Data records

--- START ---

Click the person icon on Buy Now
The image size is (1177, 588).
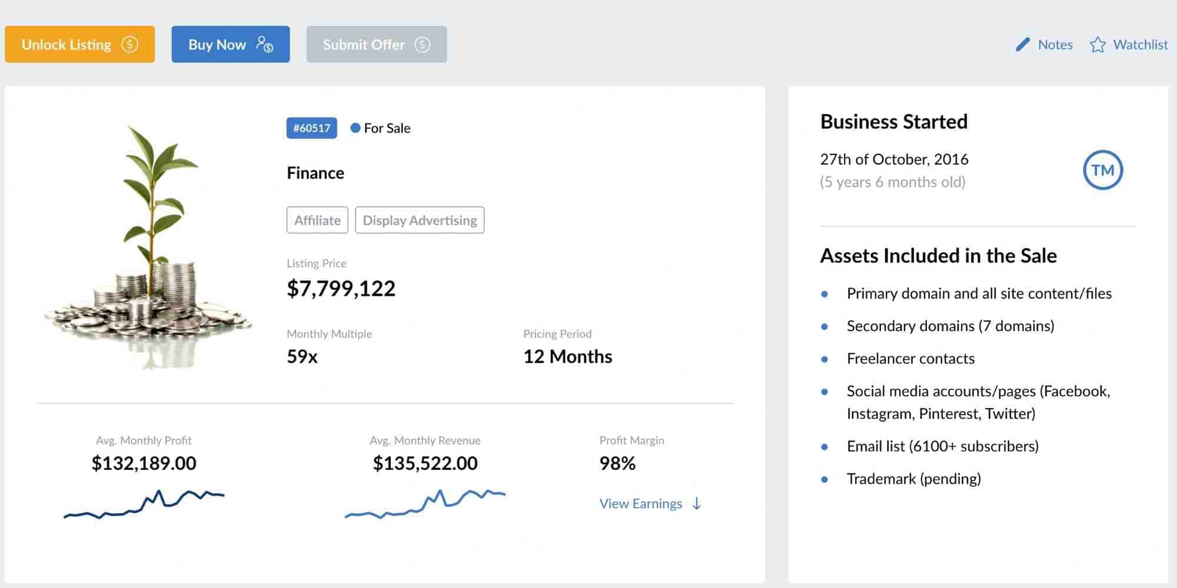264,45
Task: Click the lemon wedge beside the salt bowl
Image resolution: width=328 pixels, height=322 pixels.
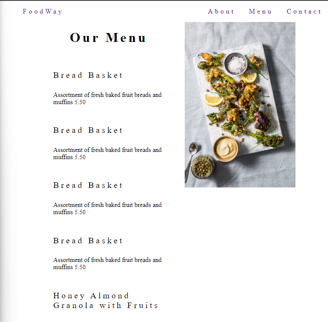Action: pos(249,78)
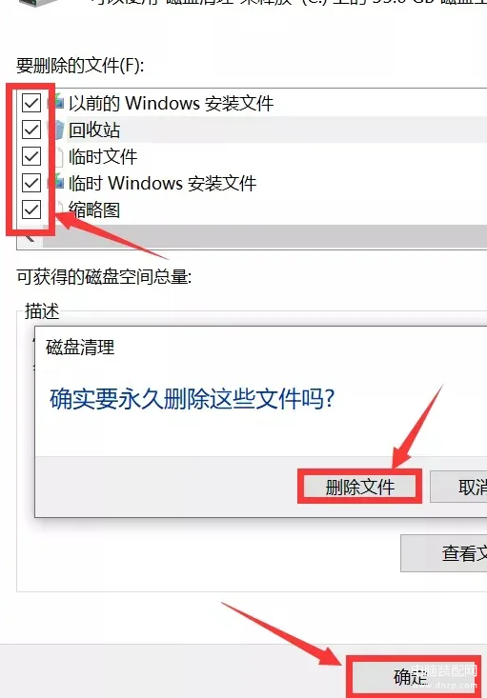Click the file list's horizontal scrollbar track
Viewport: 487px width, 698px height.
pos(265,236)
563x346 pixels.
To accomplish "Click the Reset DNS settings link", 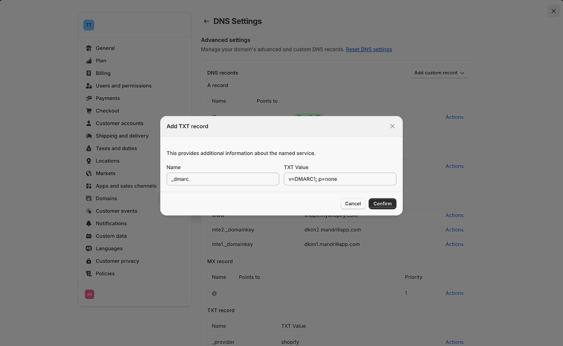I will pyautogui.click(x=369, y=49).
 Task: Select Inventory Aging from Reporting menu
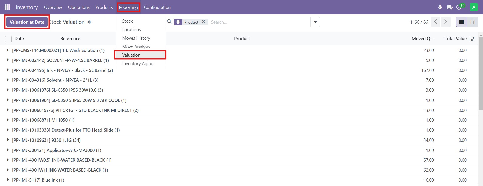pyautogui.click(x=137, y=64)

--- END ---
--- START ---

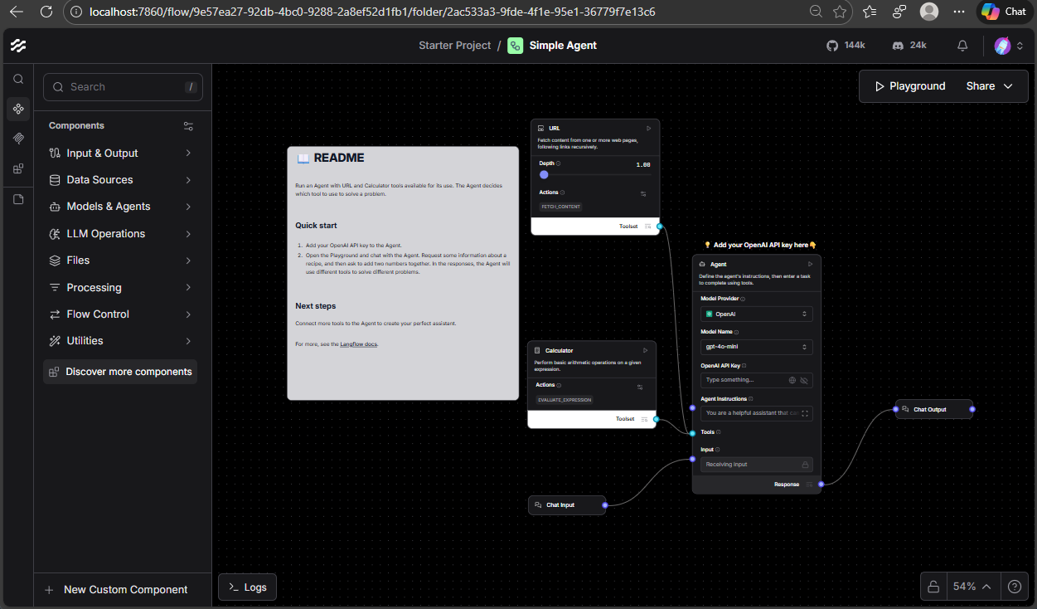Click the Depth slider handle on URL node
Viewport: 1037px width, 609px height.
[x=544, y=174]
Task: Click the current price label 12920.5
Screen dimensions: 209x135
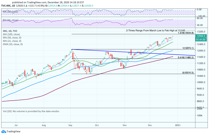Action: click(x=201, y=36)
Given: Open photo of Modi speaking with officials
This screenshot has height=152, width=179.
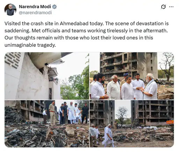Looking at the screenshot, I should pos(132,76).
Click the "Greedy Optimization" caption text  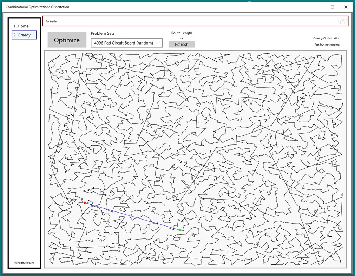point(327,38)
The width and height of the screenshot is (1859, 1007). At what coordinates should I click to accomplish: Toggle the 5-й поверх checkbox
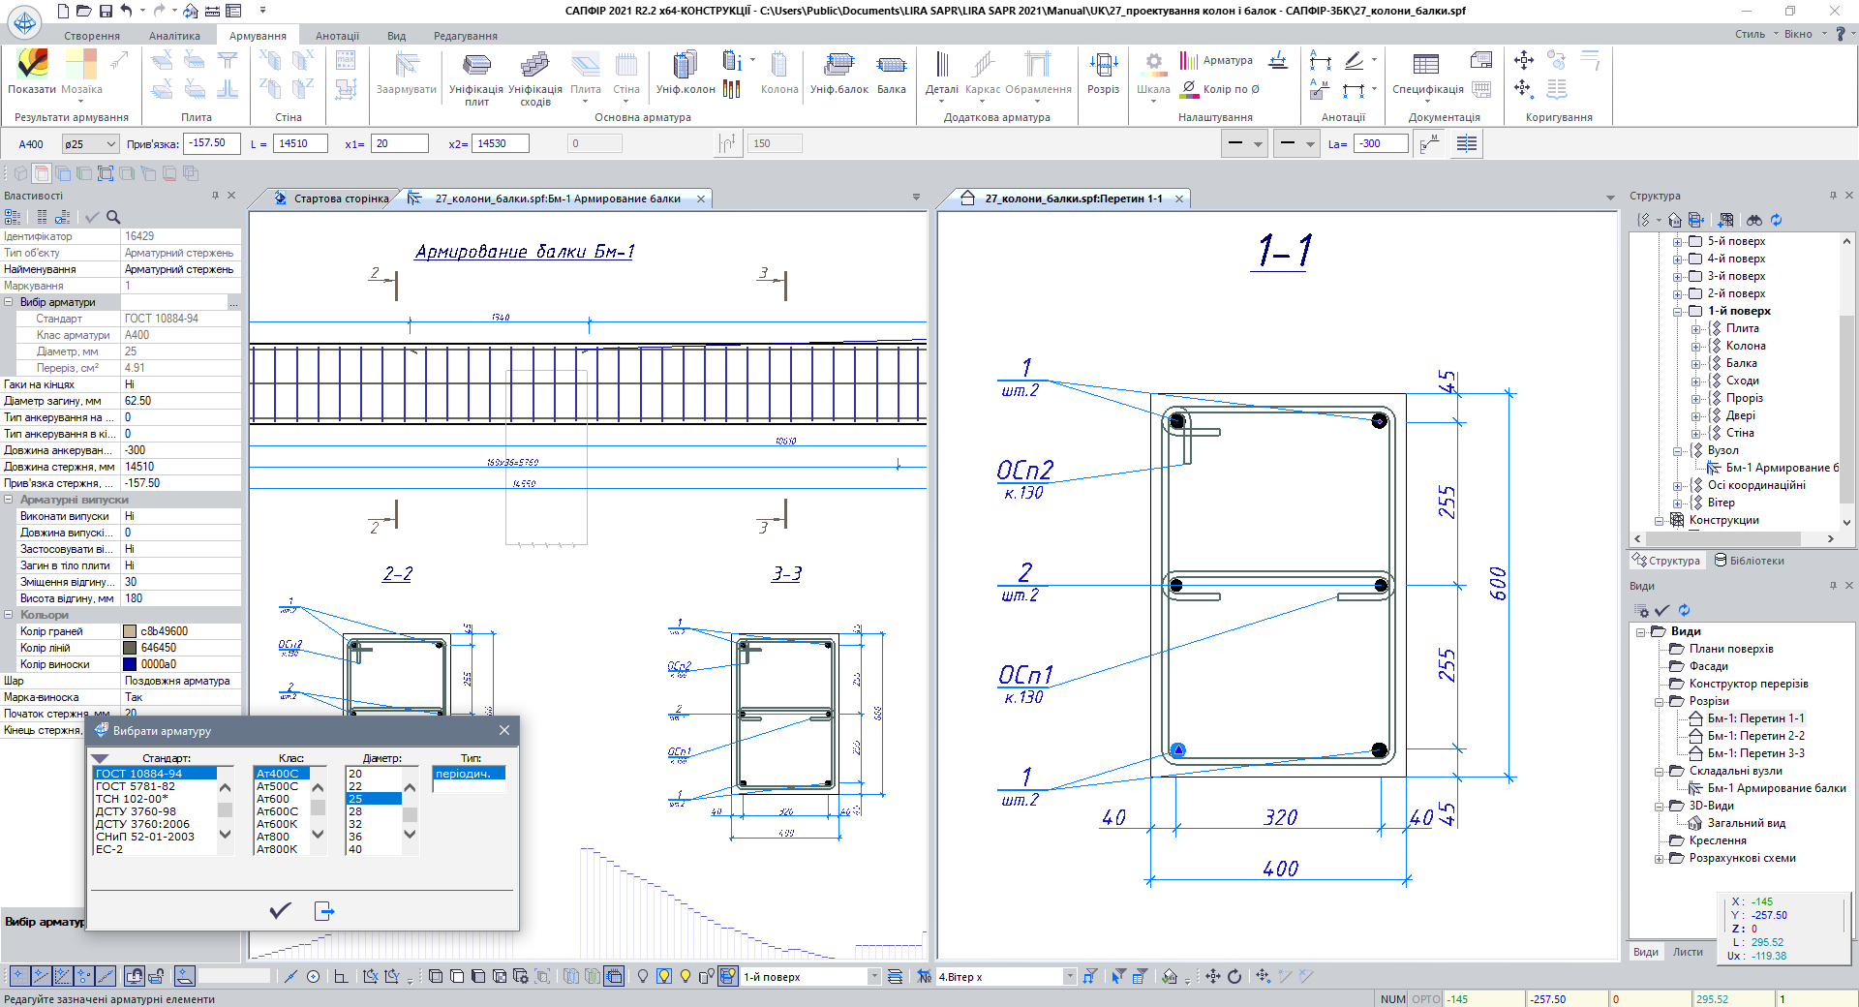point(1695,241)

--- END ---
--- START ---

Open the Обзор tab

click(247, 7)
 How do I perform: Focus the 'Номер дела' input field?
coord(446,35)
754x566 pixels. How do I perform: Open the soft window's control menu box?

--- END ---

TASK ITEM =>
Beginning at the line with "Open the Обзор tab" and stopping after the line with "754x566 pixels. How", please write out every line of the data above exactly and nothing else.

OUTPUT OF THE TASK =>
Open the Обзор tab

click(247, 7)
 How do I perform: Focus the 'Номер дела' input field?
coord(446,35)
754x566 pixels. How do I perform: Open the soft window's control menu box?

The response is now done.